Additional urban landscapes which host these insects include churchyards, parks and road verges as well as more unique hideouts like railway lines and disused quarries according to the Butterfly Conservation.
However, it is important to stress that you should not be trekking near quarries or train tracks in your quest for sightings and that sticking to areas like Digbeth, St Philip’s Cathedral and the city centre parks are a much better and legal option!
Learn how you can protect the butterflies with a butterfly border.
Birmingham Botanical Gardens
Opened in May 2012, the Butterfly House at Birmingham Botanical Gardens has just celebrated its 10th anniversary and continues to be a magical hub for you to butterfly-watch within.
“Once our tender plants have overwintered in the Butterfly House and we have planted them outside for the summer, we always reopen the glasshouse for the butterflies at the end of May”, said head gardener Wayne Williams.
“During this period, we keep the glasshouse heated to a minimum of 16C at night to ensure our tropical butterflies are kept happy.

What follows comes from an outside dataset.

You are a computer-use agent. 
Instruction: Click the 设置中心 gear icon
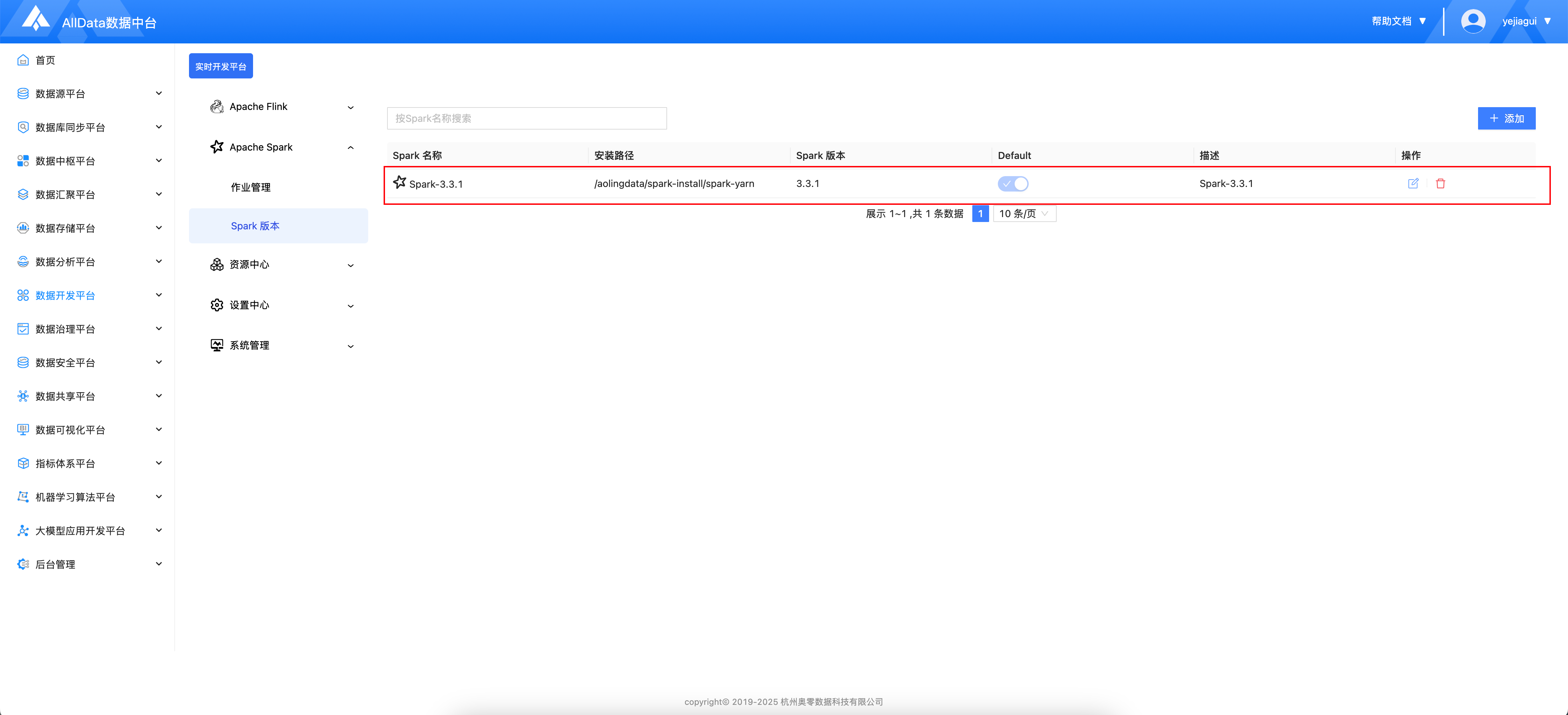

The optimum climate for them is a humid, warm environment – 28C and 80 percent humidity is ideal.”
Raised from pupae which are brought in weekly from external suppliers and delicately placed onto bamboo canes, the butterfly species at the Gardens are largely native to the Philippines and Central America.
“Part of the fun with all of these different species is trying to identify them! As these are a mix of species from their 41 suppliers from around the world, they cannot tell us what species there will be.”